A quadrilateral ABCD is a trapezium in which side AB is parallel to side DC. If $\angle A = \angle B = {40^ \circ }$, what are the measures of the other two angles?

Answer 1

Hint: In trapezium, the sum of two adjacent angles made by parallel lines is ${180^ \circ }$. Use this theorem for the pair of angles made by parallel sides and find the required angles.

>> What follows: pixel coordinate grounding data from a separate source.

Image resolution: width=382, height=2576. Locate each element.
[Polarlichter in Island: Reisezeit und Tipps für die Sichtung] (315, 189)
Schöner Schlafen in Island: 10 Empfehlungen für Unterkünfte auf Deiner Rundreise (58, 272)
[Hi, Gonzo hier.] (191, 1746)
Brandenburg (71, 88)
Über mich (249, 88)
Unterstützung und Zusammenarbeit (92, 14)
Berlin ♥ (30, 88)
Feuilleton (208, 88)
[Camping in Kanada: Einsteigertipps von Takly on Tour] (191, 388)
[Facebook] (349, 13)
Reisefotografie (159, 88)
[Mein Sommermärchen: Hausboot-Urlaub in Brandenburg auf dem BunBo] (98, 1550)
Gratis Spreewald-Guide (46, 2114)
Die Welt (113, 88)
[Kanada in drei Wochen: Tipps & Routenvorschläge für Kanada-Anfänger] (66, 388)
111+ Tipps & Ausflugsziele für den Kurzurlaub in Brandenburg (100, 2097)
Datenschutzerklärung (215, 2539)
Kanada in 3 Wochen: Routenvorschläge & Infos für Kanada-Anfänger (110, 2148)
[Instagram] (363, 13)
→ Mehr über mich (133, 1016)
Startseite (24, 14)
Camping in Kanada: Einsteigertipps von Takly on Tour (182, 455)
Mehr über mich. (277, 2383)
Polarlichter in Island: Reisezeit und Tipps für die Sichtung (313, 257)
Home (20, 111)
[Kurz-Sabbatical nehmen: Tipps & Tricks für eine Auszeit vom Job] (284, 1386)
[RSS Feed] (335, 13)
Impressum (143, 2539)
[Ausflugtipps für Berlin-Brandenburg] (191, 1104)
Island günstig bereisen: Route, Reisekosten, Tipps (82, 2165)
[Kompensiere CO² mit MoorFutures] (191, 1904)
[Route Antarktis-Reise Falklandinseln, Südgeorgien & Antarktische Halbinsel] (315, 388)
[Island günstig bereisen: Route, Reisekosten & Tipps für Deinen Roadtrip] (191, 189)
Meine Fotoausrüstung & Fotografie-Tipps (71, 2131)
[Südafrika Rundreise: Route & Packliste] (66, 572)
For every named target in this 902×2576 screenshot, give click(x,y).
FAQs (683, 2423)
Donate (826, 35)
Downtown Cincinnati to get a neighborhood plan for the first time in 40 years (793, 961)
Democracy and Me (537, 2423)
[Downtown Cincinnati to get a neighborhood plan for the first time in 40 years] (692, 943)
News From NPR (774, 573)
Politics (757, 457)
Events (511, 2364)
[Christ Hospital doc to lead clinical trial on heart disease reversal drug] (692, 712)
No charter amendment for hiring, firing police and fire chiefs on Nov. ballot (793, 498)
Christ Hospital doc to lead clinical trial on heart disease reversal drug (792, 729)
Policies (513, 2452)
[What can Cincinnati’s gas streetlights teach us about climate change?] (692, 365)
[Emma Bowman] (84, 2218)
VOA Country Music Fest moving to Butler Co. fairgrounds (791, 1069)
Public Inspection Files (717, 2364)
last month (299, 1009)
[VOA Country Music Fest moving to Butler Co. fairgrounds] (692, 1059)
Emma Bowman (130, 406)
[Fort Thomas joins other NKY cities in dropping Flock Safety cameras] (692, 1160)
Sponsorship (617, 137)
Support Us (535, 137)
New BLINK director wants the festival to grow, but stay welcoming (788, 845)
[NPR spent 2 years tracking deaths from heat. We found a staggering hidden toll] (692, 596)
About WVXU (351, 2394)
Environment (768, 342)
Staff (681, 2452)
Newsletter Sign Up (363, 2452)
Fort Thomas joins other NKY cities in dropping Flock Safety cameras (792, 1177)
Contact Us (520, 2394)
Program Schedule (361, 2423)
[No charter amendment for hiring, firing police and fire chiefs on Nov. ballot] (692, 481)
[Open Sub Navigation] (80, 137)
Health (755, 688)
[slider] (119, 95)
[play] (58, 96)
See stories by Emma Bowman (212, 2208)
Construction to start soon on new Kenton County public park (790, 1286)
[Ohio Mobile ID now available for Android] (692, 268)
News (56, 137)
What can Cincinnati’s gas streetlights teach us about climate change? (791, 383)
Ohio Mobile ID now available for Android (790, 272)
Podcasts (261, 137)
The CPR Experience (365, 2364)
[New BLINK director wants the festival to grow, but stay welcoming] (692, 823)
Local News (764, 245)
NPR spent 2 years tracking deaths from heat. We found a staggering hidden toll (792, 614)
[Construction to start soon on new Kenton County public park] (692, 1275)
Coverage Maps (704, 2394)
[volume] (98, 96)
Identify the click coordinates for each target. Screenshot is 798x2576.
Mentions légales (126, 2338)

Complete step by step answer:

From the above figure, ABCD is a trapezium in which AB is parallel to DC and we have:
$ \Rightarrow \angle A = \angle B = {40^ \circ }.$
We know that, in trapezium, the sum of two adjacent angles made by parallel lines is ${180^ \circ }$. Thus, according to this rule, we have:
$ \Rightarrow \angle A + \angle D = {180^ \circ }$ (sum of interior angle on the same side of the transversal is ${180^ \circ }$)
$
   \Rightarrow \angle D = {180^ \circ } - \angle A \\
   \Rightarrow \angle D = {180^ \circ } - {40^ \circ } \\
   \Rightarrow \angle D = {140^ \circ } \\
$
Similarly for other two angles:
$
  \angle B + \angle C = {180^ \circ } \\
   \Rightarrow {40^ \circ } + \angle C = {180^ \circ } \\
   \Rightarrow \angle C = {140^ \circ } \\
$

Hence the measure of the other two angles is ${140^ \circ }$ each.

Note: If in a trapezium, non-parallel sides are equal in length then in that case, the opposite angles of the trapezium will be supplementary to each other. And such trapezium is called isosceles trapezium.